Steve lists a few projects that were successfully completed on his watch. Not surprisingly, he takes special delight in noting the engineering problems that were solved.
- The Big Dig (excavating North Main Street to replace underground water and sewer lines and enhance sidewalks and streetscapes) Because it was the Agency of Transportation’s first downtown reconstruction project, they were receptive to community feedback. The city did not lose a single business during the entire process.
- Keith Avenue Parking Lot (remediating the cleaning fluid contaminants left in the ground by former dry cleaners)
- Granite Street Storm Sewer Project (replacing an undersized, eight-inch storm sewer in poor condition and securing Federal Emergency Management Agency grant funds)
- Harrington Avenue - Brook Street Flood Mitigation Project (removing a bridge and constructing a flood rack)
- Enterprise Alley Redevelopment and Remediation Project (redeveloping a blighted neighborhood and remediating substantial underground contamination)
- Rehabilitation of the municipal pool (The pool had been part of the fabric of the community for decades and anchored the whole recreational facility. Building a new pool was cost prohibitive; it had to be refurbished. One notable feature is the new zero or “beach” entry, where mobility-challenged people can easily enter the pool.)
Another challenge occurred in May of 2011, when heavy rains devastated much of central Vermont. Then-Mayor Thom Lauzon said the resulting flood damaged every single building in a 10-block area of the city and covered Main Street and the downtown parking areas in a muddy silt that was three feet deep in places.

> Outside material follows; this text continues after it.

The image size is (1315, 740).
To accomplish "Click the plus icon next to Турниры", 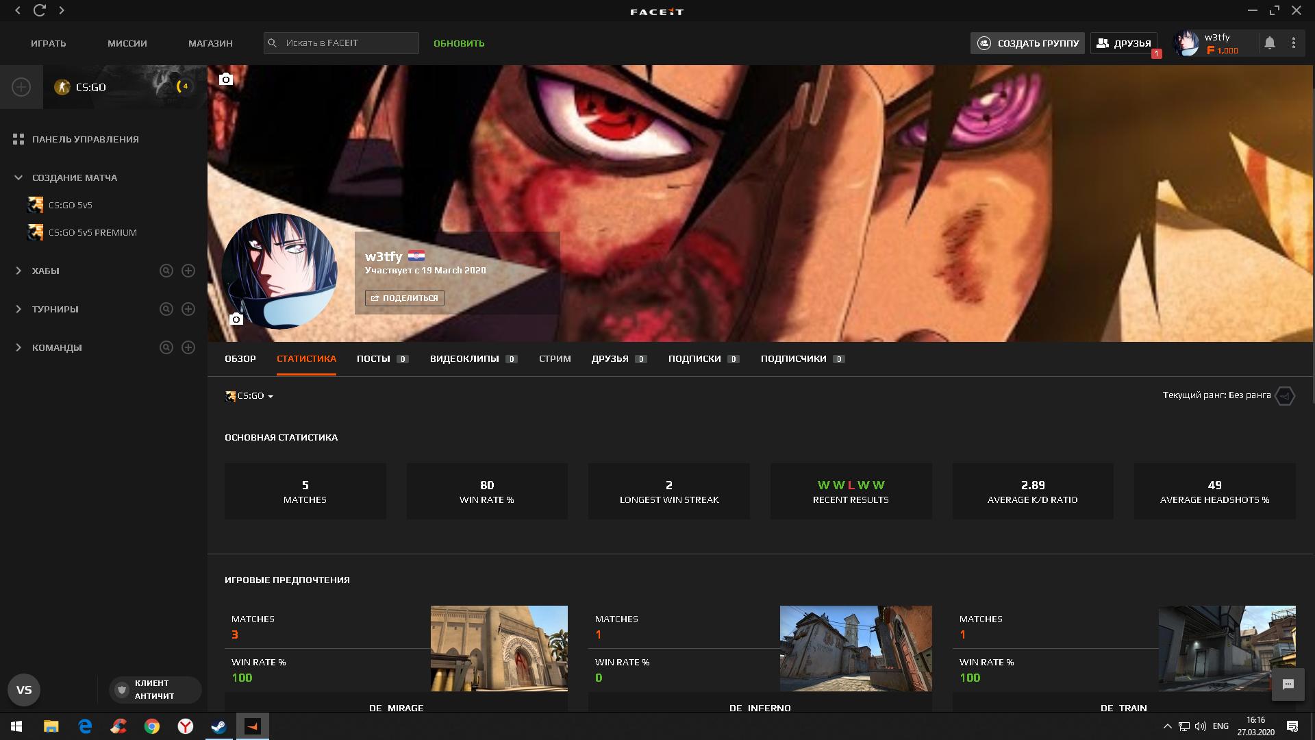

Because Steve had never before dealt with a municipal disaster, especially one of such magnitude, “I had to sit down, take things one step at a time, and figure how to work through it all” – the same approach he’s used to successfully deal with the many other unforeseen challenges to a city manager that crop up almost every day.
Like Bill Shepeluk, Steve doesn’t have specific plans for his post-managerial life – which officially ended earlier this month. “I’m going to take three to six months to decompress,” he says, “to walk away from the deadlines and the inherent demands of the job – the weekly cycles, the quarterly cycles, the annual cycles. I certainly don’t feel like I’ll be bored, but if I do, then I’ll look around and find something else to do.”
As there is always something else to do, there is always someone else to do it, though the residents of Waterbury Town and Barre City may be forgiven if they wonder if there will ever be anyone as uniquely qualified as these two long-serving and dedicated public servants have been!